Other Apdex terms are defined in context within this document and its addenda. Section [7] Glossary collects together all Apdex terminology.

§2.3 User-Application Interaction Model

[ Domain specific content about users’ perceptions of application responsiveness ]

[2.3] Measurement Types

This document specifies domain-independent rules that apply to all measurement types. An addendum may define a class of measurements within a specific measurement domain, and specify supplemental rules that apply only to that class of measurements. The addendum type (see [1.1]) may also be referred to as the Measurement Type of that class of measurements.

§2.4 Processes, Tasks and Task Chains

[ Domain specific content about components of application responsiveness ]

[2.4] Measurement Subtypes

This document specifies domain-independent rules that apply to all measurement types.
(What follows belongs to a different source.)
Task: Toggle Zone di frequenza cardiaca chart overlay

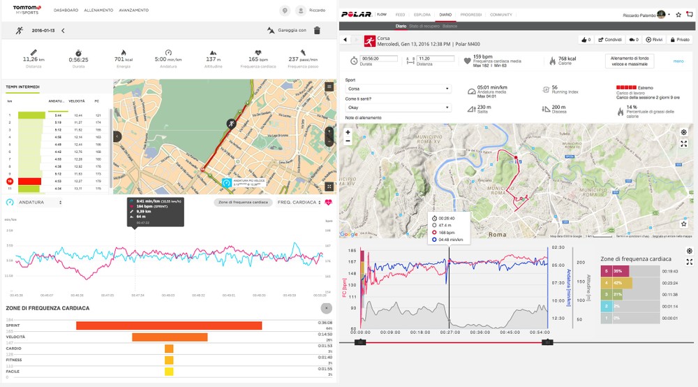Action: point(241,202)
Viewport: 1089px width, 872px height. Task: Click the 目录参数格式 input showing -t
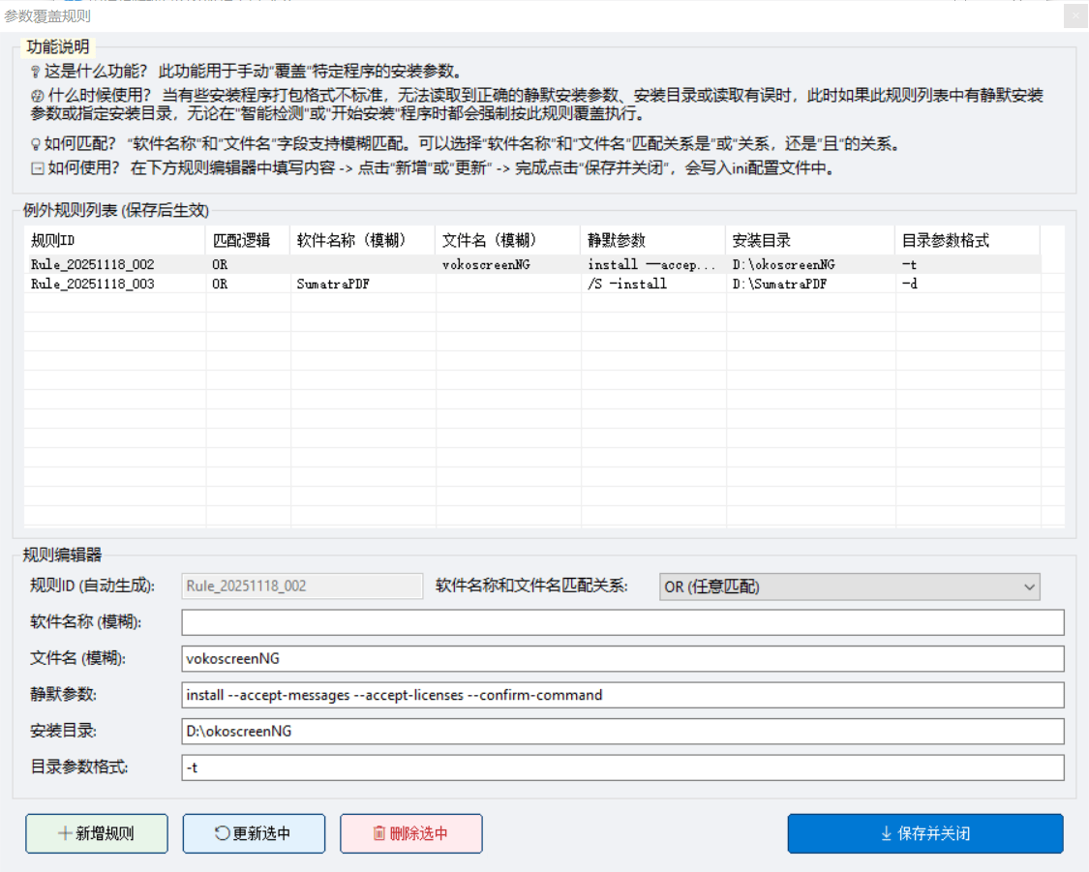coord(620,768)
An addendum that addresses a particular measurement type may also identify subtypes of that measurement type, and specify supplemental rules that apply to each of those subtypes.

§2.5 How Users Interpret Application Response Times.

Users have a finite set of reactions or views by which they characterize application response time. Each such group of time durations is called a performance zone. Performance zones are defined by two thresholds – times where the zone begins and ends. Apdex defines three such performance zones:

Satisfied
Response times that are fast enough to satisfy the user, who is therefore able to concentrate fully on the work at hand, with minimal negative impact on his/her thought process.
Tolerating
Responses in the tolerating zone are longer than those of the satisfied zone, exceeding the threshold at which the user notices how long it takes to interact with the system, and potentially impairing the user’s productivity. Application responses in this zone are less than ideal but don’t by themselves threaten the usability of the application.
Frustrated
As response times increase, at some threshold the user becomes unhappy with slow performance entering the frustrated zone. With response times in the frustrated zone, a casual user is likely to abandon a course of action and a production user is likely to cancel a Task.

[2.5] Satisfaction Levels

Apdex works by assigning a satisfaction level to each measurement, as defined below:

Satisfaction Level
One of three categories (Satisfied, Tolerating, or Frustrated) that reflects how an organization using Apdex evaluates the performance of the application or process being reported. For the Apdex method to be applicable to a Measurement Domain, it must be possible to assign a Satisfaction Level to any value within the Measurement Domain.
Quality Level
An alternative term for Satisfaction Level.
Satisfied
A Satisfaction Level that reflects the desired level of performance for the application or process being reported. Measurements classified as Satisfied usually indicate that the application or process being measured is meeting its targets and needs little or no attention.
Tolerating
A Satisfaction Level that reflects a level of performance below the desired level, but which can be tolerated. Measurements classified as Tolerating may signal the need for caution or greater attention to the application or process being measured.
Frustrated
A Satisfaction Level that reflects an unsatisfactory level of performance for the application or process being reported. Measurements classified as Frustrated may be associated with undesirable outcomes, and lead to remedial or abnormal actions.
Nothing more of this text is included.